Anticipated Milestones and Events
GEN-003
Phase 2b 6-month placebo-controlled clinical efficacy data expected in January 2017
End-of-Phase 2 meeting with the U.S. Food and Drug Administration (FDA) expected in 1Q 2017
Antiviral combination study now planned as part of GEN-003 Phase 3 program
Immuno-oncology collaborations and cancer vaccine strategy
Data showing ATLAS’s differentiated neoantigen selection capabilities from the ongoing partnership with Memorial Sloan Kettering Cancer Center to be presented at the Society for Immunotherapy of Cancer (SITC) (Free SITC Whitepaper)’s (SITC) (Free SITC Whitepaper) 31st Annual Meeting & Associated Programs in National Harbor, Maryland. The poster, #374, entitled Genome-scale neoantigen screening using ATLAS prioritizes candidates for immunotherapy in a non-small cell lung cancer patient will be presented on Saturday November 12, between 11:45 am and 1:00 pm and 6:45 pm and 8 pm ET
Immuno-oncology strategy and neoantigen cancer vaccine development plan update expected at R&D Day in December
Upcoming Events & Presentations
Neoantigen Summit 2016, Boston, November 15
Stifel 2016 Healthcare Conference, New York City, November 16
Piper Jaffray 28th Annual Health Care Conference, New York City, November 30
Virtual R&D Day, week of December 12
Updated Financial Guidance:
Genocea now expects that its existing cash, cash equivalents and marketable securities are sufficient to support its operating expenses and capital expenditure requirements into the first quarter of 2018, without assuming any receipt of proceeds from potential business development partnerships, equity financings or debt drawdowns. This guidance is made on the basis of Genocea’s current operating plans, which include focusing its research activities on immuno-oncology, conducting the antiviral combination study as part of the GEN-003 Phase 3 program and initiating Phase 3 trials for GEN-003 in the second half of 2017.

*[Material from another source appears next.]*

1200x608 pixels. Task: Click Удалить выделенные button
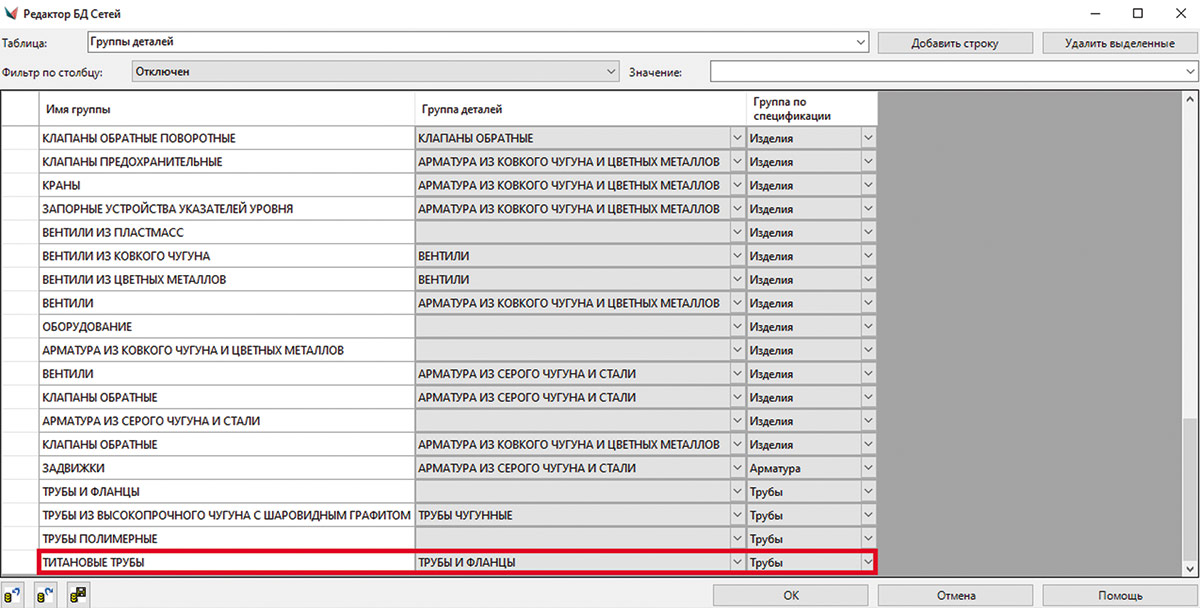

Third Quarter 2016 Financial Results
Cash Position: Cash, cash equivalents and investments as of September 30, 2016 were $75.5 million compared to $86.0 million as of June 30, 2016.
Research and Development (R&D) Expenses: R&D expenses for the quarter ended September 30, 2016 increased $2.8 million, to $8.8 million, from the same period in 2015. The increase was driven by increases in headcount and related expenses to support the GEN-003 program and higher clinical costs for the ongoing and anticipated GEN-003 trials. Higher personnel and lab-related costs to advance Genocea’s pre-clinical product candidates and develop the ATLAS platform for immuno-oncology also contributed to the increase. These higher R&D costs were partially offset by lower GEN-004 costs due to the Phase 2a trial which was ongoing in the third quarter of 2015 and has since been completed.
General and Administrative (G&A) Expenses: G&A expenses for the quarter ended September 30, 2016 were unchanged at approximately $3.6 million from the same three-month period in 2015.
Net Loss: Net loss was $12.8 million for the third quarter ended September 30, 2016, compared to a net loss of $9.8 million for the same period in 2015.